(Stored items)
· · · · · · ·

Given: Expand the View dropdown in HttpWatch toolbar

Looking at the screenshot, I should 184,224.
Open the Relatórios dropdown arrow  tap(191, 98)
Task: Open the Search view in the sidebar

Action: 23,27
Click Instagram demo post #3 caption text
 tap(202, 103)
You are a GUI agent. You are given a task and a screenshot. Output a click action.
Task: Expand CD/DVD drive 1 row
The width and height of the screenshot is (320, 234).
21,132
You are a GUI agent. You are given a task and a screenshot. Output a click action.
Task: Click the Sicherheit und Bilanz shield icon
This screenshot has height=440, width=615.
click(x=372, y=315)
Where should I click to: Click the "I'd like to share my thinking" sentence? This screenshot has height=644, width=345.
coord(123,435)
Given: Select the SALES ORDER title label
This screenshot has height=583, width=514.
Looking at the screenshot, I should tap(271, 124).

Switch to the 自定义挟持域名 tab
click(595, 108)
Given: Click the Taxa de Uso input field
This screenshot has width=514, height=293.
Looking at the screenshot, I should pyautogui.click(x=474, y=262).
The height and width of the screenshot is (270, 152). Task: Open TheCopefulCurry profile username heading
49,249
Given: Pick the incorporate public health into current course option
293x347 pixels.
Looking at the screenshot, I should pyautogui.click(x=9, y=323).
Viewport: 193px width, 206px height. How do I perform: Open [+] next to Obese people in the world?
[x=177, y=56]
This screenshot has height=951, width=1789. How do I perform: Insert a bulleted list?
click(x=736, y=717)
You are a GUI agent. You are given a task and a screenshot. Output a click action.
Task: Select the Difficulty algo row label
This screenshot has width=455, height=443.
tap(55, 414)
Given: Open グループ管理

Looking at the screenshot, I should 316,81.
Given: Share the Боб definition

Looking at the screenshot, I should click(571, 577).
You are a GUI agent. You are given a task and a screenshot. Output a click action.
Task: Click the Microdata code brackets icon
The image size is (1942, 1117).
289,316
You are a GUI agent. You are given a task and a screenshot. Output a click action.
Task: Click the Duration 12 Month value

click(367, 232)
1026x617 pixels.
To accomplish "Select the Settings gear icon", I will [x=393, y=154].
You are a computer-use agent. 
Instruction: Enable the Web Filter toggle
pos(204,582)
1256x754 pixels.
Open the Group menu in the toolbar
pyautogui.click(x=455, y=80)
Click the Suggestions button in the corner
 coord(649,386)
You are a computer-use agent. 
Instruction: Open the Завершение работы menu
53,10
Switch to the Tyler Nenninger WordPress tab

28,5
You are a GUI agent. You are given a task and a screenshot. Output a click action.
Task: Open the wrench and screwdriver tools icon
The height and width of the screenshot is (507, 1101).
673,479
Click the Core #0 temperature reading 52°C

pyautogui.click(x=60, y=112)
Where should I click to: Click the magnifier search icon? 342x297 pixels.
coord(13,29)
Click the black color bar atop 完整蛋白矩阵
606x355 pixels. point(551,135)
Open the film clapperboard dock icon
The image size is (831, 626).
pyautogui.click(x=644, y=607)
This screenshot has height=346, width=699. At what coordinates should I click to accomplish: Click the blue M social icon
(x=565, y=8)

· · · · · · ·

§ EXERCISE DETAILS:
Go line by line through the data, copying each one that contains the word "label".

§ SOLUTION:
Given: Select the SALES ORDER title label
Task: Select the Difficulty algo row label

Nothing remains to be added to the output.